The evidence is clear: COVID-19 booster shots work, particularly for seniors.

The Centers for Disease Control and Prevention released data on Thursday indicating that unvaccinated adults 65 or older who contracted COVID-19 between last October and last December were 49 times more likely to require hospitalization than seniors who had completed an initial inoculation regiment and received a booster shot.

“Meanwhile,” reports The Washington Post, “unvaccinated people between 50 and 64 years old were 44 times more likely to need hospitalization compared with their boosted counterparts.”

The New York Times adds:

That booster shots keep people from becoming infected, at least for a while, has not been in dispute.

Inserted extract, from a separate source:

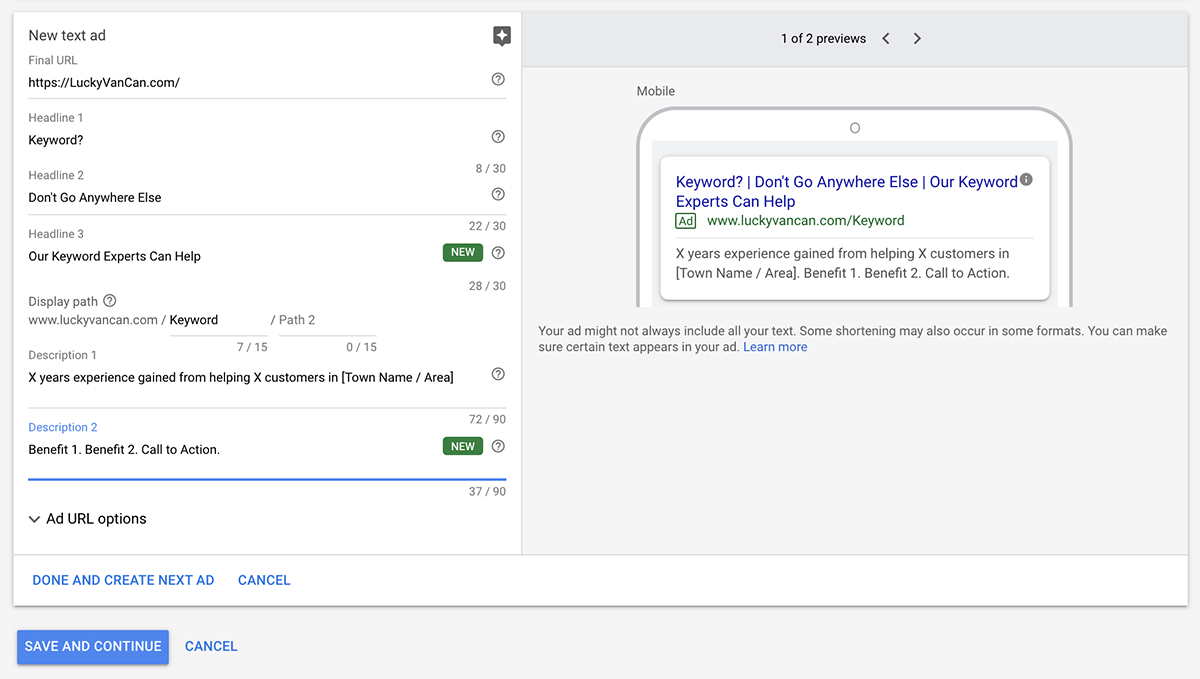Open help for Final URL field
This screenshot has height=679, width=1200.
[498, 79]
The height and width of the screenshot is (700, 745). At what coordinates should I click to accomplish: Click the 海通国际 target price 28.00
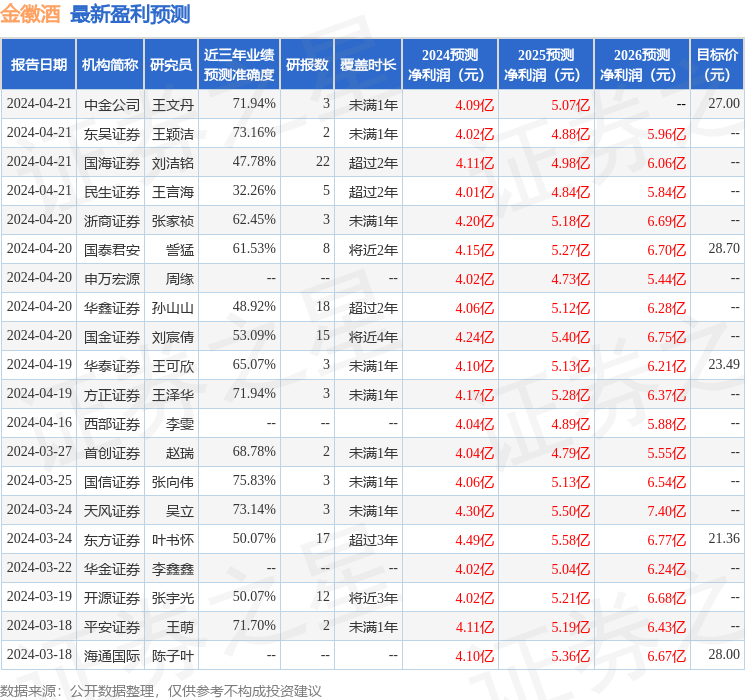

But the new finding largely supports conclusions from Israel and other countries showing that boosters also are effective at preventing severe illness and hospitalization, especially in older adults.

And the C.D.C.’s figures represent the first real-world data showing the effects of extra shots of a Covid vaccine in the United States.

More from USA Today:

Meanwhile, a group of international regulators published a report Friday saying it was becoming “increasingly clear that a booster dose is needed to extend vaccine protection,” especially as the omicron variant rapidly spreads.

However, the report said, “the administration of multiple booster doses at short intervals is not a sustainable approach in the longer term. There is a need to develop a long-term strategy on the types of vaccines needed to manage COVID-19 in the future.”

The regulators urged scientists to develop a new vaccine and to consider alternative approaches to monovalent vaccines, which contain a single strain of a single antigen rather than targeting multiple strains.